Copy out all of the data below line for line, keeping every character unchanged.

- - - -

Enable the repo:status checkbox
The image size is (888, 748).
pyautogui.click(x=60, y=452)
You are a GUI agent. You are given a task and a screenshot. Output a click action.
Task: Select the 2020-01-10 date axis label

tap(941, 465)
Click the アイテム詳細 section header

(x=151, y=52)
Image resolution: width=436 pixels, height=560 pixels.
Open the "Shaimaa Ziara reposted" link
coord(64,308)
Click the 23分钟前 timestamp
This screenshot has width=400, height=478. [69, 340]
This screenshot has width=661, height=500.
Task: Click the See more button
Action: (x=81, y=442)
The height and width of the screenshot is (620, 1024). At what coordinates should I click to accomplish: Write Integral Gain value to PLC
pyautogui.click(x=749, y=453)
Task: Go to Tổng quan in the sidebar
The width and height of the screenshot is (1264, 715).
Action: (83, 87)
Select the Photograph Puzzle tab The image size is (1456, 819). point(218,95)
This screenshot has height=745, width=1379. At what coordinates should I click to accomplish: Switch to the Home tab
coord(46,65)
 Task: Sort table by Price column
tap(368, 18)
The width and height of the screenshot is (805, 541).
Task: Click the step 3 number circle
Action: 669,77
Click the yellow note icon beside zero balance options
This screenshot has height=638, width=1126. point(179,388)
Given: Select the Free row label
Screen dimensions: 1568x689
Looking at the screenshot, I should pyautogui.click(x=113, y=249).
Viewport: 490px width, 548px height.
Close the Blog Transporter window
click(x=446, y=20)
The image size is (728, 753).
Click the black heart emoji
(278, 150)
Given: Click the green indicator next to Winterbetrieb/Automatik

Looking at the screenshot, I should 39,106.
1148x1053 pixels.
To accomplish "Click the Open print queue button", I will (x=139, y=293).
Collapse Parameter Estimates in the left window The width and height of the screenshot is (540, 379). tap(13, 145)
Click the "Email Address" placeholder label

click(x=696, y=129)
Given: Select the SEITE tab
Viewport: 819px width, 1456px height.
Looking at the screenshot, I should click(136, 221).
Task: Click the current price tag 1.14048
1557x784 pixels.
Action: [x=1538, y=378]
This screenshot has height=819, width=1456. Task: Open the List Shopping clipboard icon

- - - -

_Response:_
Enable the repo:status checkbox
The image size is (888, 748).
pyautogui.click(x=60, y=452)
You are a GUI agent. You are given a task and a screenshot. Output a click action.
Task: Select the 2020-01-10 date axis label

tap(941, 465)
Click the アイテム詳細 section header

(x=151, y=52)
Image resolution: width=436 pixels, height=560 pixels.
Open the "Shaimaa Ziara reposted" link
coord(64,308)
Click the 23分钟前 timestamp
This screenshot has width=400, height=478. [69, 340]
This screenshot has width=661, height=500.
Task: Click the See more button
Action: (x=81, y=442)
The height and width of the screenshot is (620, 1024). At what coordinates should I click to accomplish: Write Integral Gain value to PLC
pyautogui.click(x=749, y=453)
Task: Go to Tổng quan in the sidebar
The width and height of the screenshot is (1264, 715).
Action: (83, 87)
Select the Photograph Puzzle tab The image size is (1456, 819). point(218,95)
This screenshot has height=745, width=1379. At what coordinates should I click to accomplish: Switch to the Home tab
coord(46,65)
 Task: Sort table by Price column
tap(368, 18)
The width and height of the screenshot is (805, 541).
Task: Click the step 3 number circle
Action: 669,77
Click the yellow note icon beside zero balance options
This screenshot has height=638, width=1126. point(179,388)
Given: Select the Free row label
Screen dimensions: 1568x689
Looking at the screenshot, I should pyautogui.click(x=113, y=249).
Viewport: 490px width, 548px height.
Close the Blog Transporter window
click(x=446, y=20)
The image size is (728, 753).
Click the black heart emoji
(278, 150)
Given: Click the green indicator next to Winterbetrieb/Automatik

Looking at the screenshot, I should 39,106.
1148x1053 pixels.
To accomplish "Click the Open print queue button", I will (x=139, y=293).
Collapse Parameter Estimates in the left window The width and height of the screenshot is (540, 379). tap(13, 145)
Click the "Email Address" placeholder label

click(x=696, y=129)
Given: Select the SEITE tab
Viewport: 819px width, 1456px height.
Looking at the screenshot, I should click(136, 221).
Task: Click the current price tag 1.14048
1557x784 pixels.
Action: [x=1538, y=378]
This screenshot has height=819, width=1456. Task: Open the List Shopping clipboard icon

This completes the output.